The above line plot shows a sharp decline in number of Black Americans from the peaks in 2020 for many of the states such; notably Florida, Georgia, California and Texas. Something to note is that during the protests themselves, many armed police officers were present to combat these protests which could explain how there was a peak in 2020. 

However, in 2021 we can see some of the lowest numbers of Black Americans killed by police shootings in these states. In fact, Minnesota, Louisiana, and North Carolina, which all have a relatively consistent number of shootings over the years all decreased to a total of 1 fatal shooting of Black Americans in the year 2021. This could suggest that the BLM protests truly did have an effect on the number of police shootings of Black Americans. We will explore this hypothesis more directly in our hypothesis testing section. 

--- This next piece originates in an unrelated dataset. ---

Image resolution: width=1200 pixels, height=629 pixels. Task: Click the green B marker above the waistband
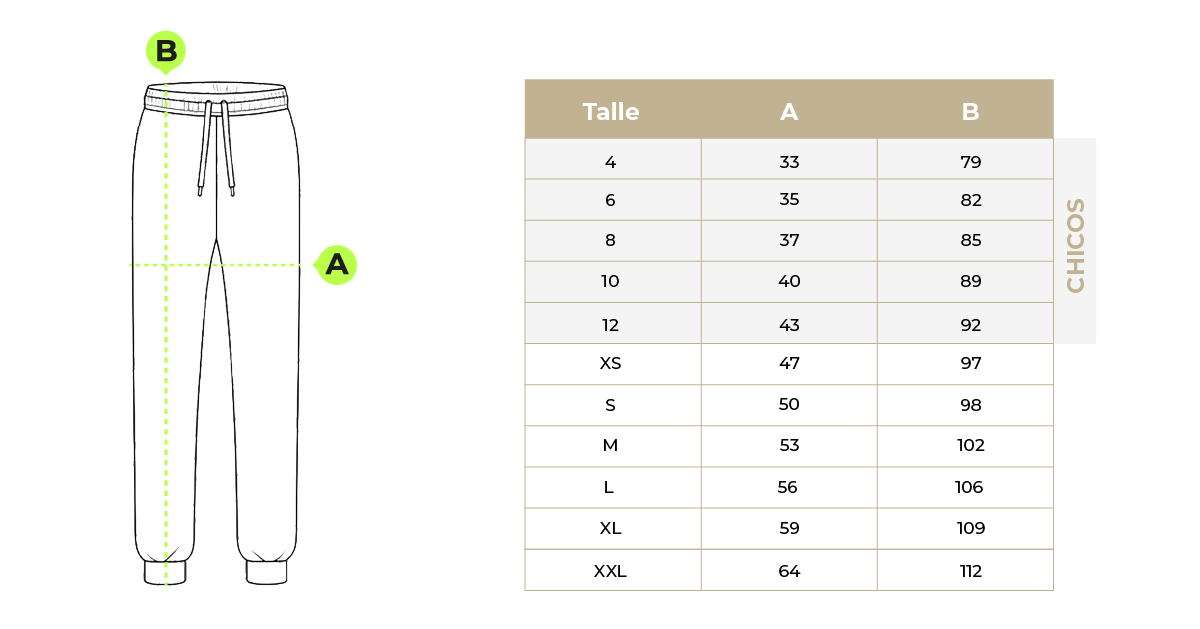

With that in mind, we would like to create some visualizations that help relate the number of BLM protests and how many Black Americans were murdered in police shootings.

We begin with dataframe dfB, a copy of protests_states that includes the states, their statecode, and the number of protests per state.

In [None]:
dfB=protests_states.copy()
dfB.head()

To get a better idea of the data we will plot the top 10 states with the most number of BLM protests (for the dataset time from of June-November 2020).

In [None]:
dfB.sort_values(by = ["Num_Protests"], inplace=True, ascending=False)
toptenpro=dfB.head(10)
toptenpro.plot.bar(x="State", y="Num_Protests", title="Top 10 States with Most BLM Protests (June-November 2020)",ylabel="Number Protests",figsize=(20,10) ).legend(loc = 'best')

From the bar plot above, we can observe that California had far more protests that the state with the second highest number of protests, New York. This is interesting to note considering how populous California is. In addition to this, it is interesting to note that California, Texas, and Florida (3 of the 4 states that were noted to have a large decrease in number of fatal Black American shootings from 2020 to 2021) are in the top 10 for number of BLM protests.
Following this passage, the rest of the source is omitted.